CFSBMetcon – Mon, Dec 9

By wodify 0

CrossFit Steamboat – CFSBMetcon

HOLIDAY STRETCHING CHALLENGE (No Measure)

Get a point for every :30 sec you spend stretching . The point of this is to DECOMPRESS during the busy holidays. Take some time to quiet the mind and give your muscles some love.
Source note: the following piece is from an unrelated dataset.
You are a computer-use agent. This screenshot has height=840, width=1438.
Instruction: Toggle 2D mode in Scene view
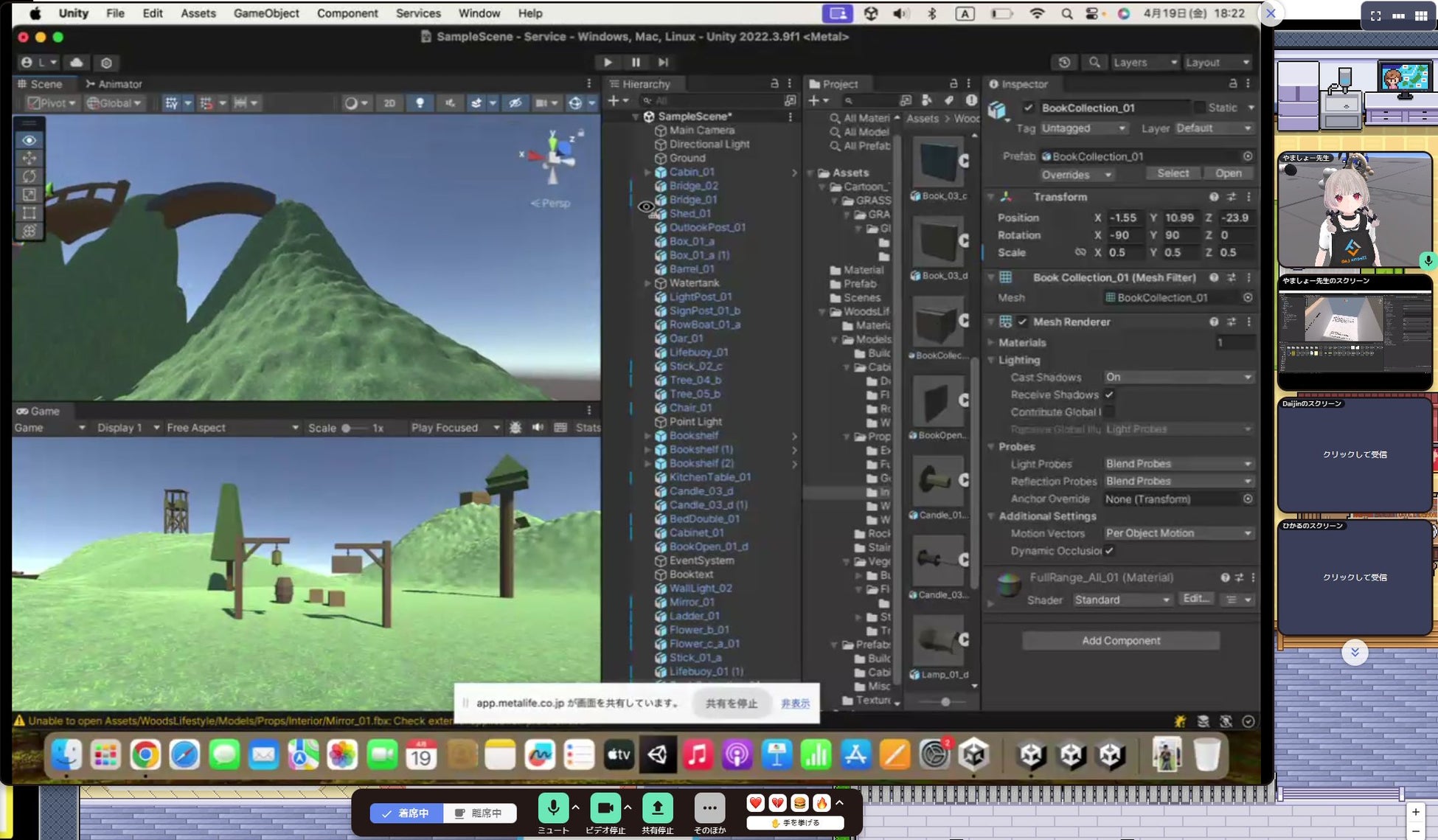pos(389,103)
Every day we will recommend three stretches – spend some time on them. Write your name on the whiteboard and record your points

puppy dog

standing forward fold with interlace fingers

thread flat needle

Warm-up (No Measure)

2x:

row progression/row

:30 deadhang/lat active

shoulder series

Banded Pass Throughs

Bootstrappers

PVC:

behind the neck press

back squat

waiter hold ¼ squat, ½ squat, full squat

barbell:

¼ squat, ½ squat. full squat

Strength

Overhead Squat

5 sets x 2 Overhead Squats

-Complete one set every 2:00-

* Bar car be taken from the rack. You can build through sets or remain the same.

Metcon (3 Rounds for time)

RX

3 sets (Every 7:00)

2 Rope Climbs (Or 8 Strict Pull Ups)

-straight Into-

3 Rounds

8 Overhead Squats (95/65)

12/10 Calorie Row

Intermediate

3 sets (Every 7:00)

1 Rope Climb (Or 4 Strict Pull Ups)

-straight Into-

3 Rounds

8 Overhead Squats (75/55)

10/8 Calorie Row

Beginner

3 sets (Every 7:00)

8 Jumping Pull Ups

-straight Into-

3 Rounds

8 Dumbbell Squats (light)

8/7 Calorie Row
Stimulus:

Target time each set: 3:45-4:45 minutes

Time cap each set: 6 minutes giving you at least a minute to rest before you go again. When choosing a weight for the overhead squats you should be able to go unbroken every set

Mobility (No Measure)

3 minutes of easy cardio (this can be walk, a slow row, machine ride, etc.)

2x 10 Seated External Rotations (each side)

1 Minute Ring Lat Stretch

2x 10 Reverse Leg Raises (each side)

Note: the easy cardio portion should be done immediately post workout to help your body recover from the workout. The stretching can then be done together as a group, time permitting, or on your own as homework. Stretch videos are available in the athlete notes.